Pantheacon coverage will return shortly – I gotta catch a plane.

Markets are wonderful means by which people can make voluntary exchanges.  They are indispensable servants.  But when they become our masters all values are subordinated to enabling the most ruthless manipulators make as much money as possible.  We have seen recently what these corporate parasites are capable of doing, both in robbing their businesses and impoverishing so many of us.  

With all the bleating and whining going on about how the executives who helped bankrupt their businesses take so much ‘risk’ and so should be allowed to pay themselves obscenely, it is refreshing to see how real creative businesspeople can act.  



Compare our big bankers and auto executives seeking taxpayer handouts with Leonard Abess, jr.  The Miama Herald reports

After selling a majority stake in Miami-based City National Bancshares last November, all he did was take $60 million of the proceeds — $60 million out of his own pocket — and hand it to his tellers, bookkeepers, clerks, everyone on the payroll. All 399 workers on the staff received bonuses, and he even tracked down 72 former employees so they could share in the windfall.

    For longtime employees, the bonus — based on years of service — amounted to tens of thousands of dollars, and in some cases, more than $100,000.

The story ends

Workers were provided with financial counseling and special high-rate certificates of deposit at City National.

”It was like a lottery, only better,” Virginia C. Dunn, managing senior vice president, said of the gift. “Because it came from someone’s heart.”

MSNBC reported

A total of $6.6 million is being shared by just 230 employees of Waukegan-based Peer Bearing Co., with facilities in England and the United States. Amounts varied and were based on years of service.
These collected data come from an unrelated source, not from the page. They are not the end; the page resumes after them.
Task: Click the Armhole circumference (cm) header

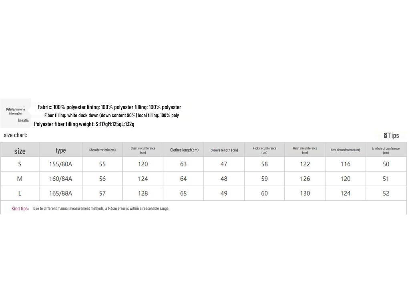Action: pos(386,150)
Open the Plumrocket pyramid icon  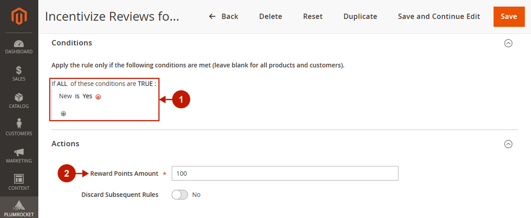coord(19,205)
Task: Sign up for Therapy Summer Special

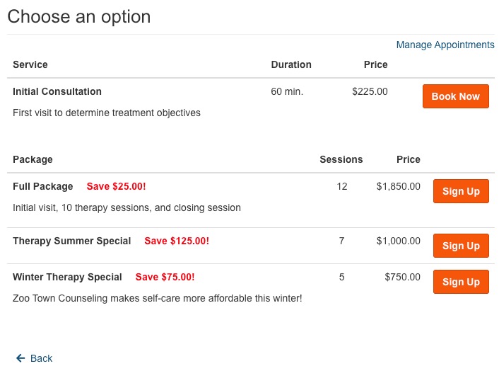Action: click(461, 246)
“They treated us like extended family,” said Maria Dima, who works at Peer Bearing along with her husband, Valentin, and received a somewhat smaller check than he did. “We won the lottery.”

With $100 million in sales last year, Peer recently was acquired by a Swedish company for an undisclosed amount. Danny Spungen, whose grandfather founded the company in 1941, said it was a unanimous family decision to thank employees with the bonuses.

Of course sociopaths and greedy hard hearted scoundrels are all too present in these smaller enterprises, as in every other realm of life.  But when ownership is concentrated in an individual or a family, they can exercise a sense of moral responsibility.  When ownership is scattered among millions of shareholders, a Petri dish for the rise of sociopaths to domination has been prepared.